Your instructions -> Write out every entry exactly; the pictures do not belong in the copy.

Working data ->
------------------------------------------------
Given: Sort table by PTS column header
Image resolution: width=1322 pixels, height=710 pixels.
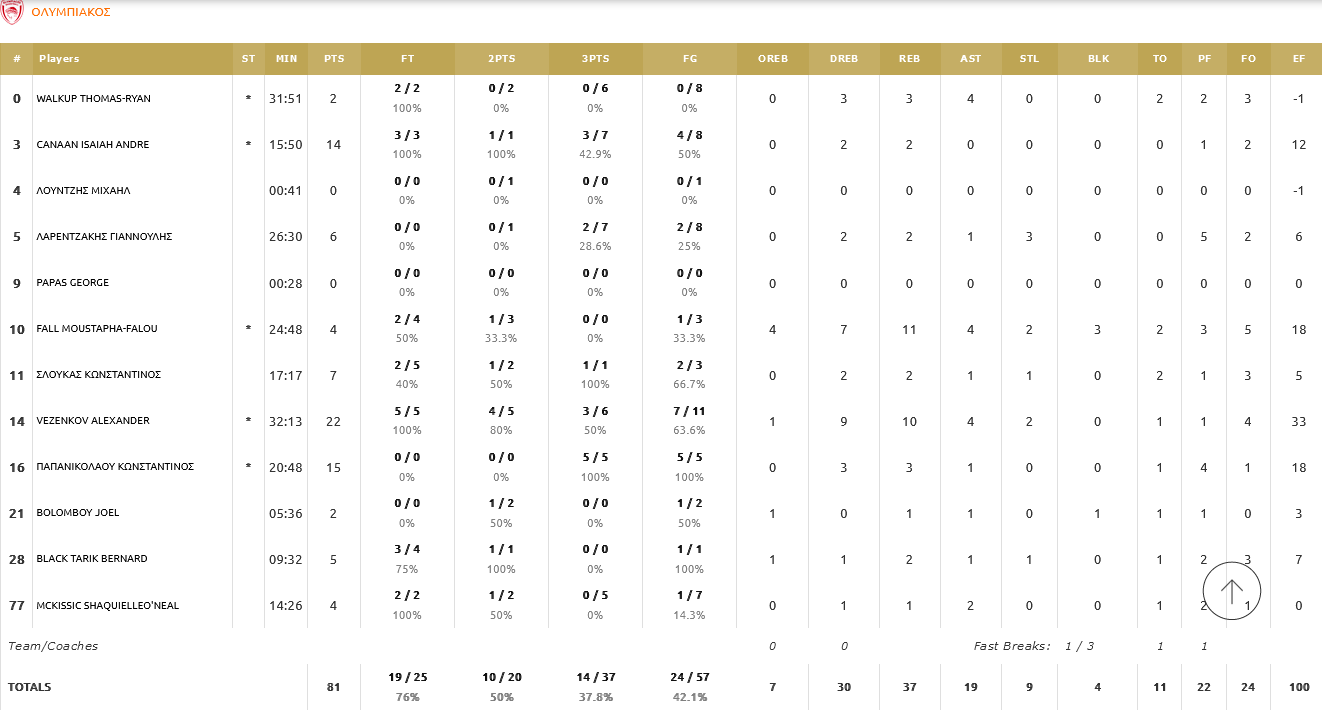Looking at the screenshot, I should [x=334, y=59].
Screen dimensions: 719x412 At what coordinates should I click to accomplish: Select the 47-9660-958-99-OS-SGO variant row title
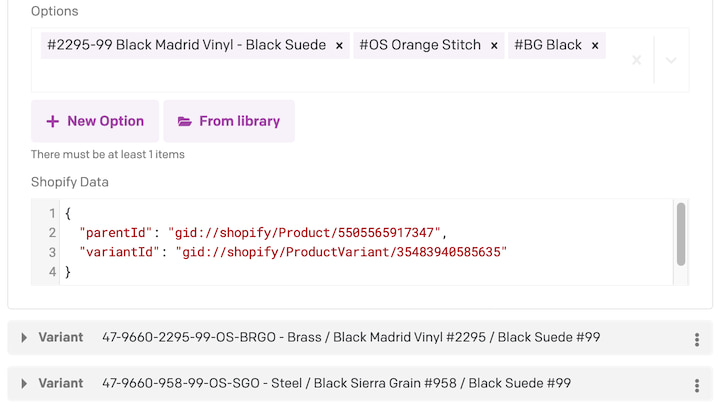(x=336, y=383)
------------------------------------------------
Task solution ->
Given: Sort table by PTS column header
Image resolution: width=1322 pixels, height=710 pixels.
Looking at the screenshot, I should [x=334, y=59].
Screen dimensions: 719x412 At what coordinates should I click to accomplish: Select the 47-9660-958-99-OS-SGO variant row title
(x=336, y=383)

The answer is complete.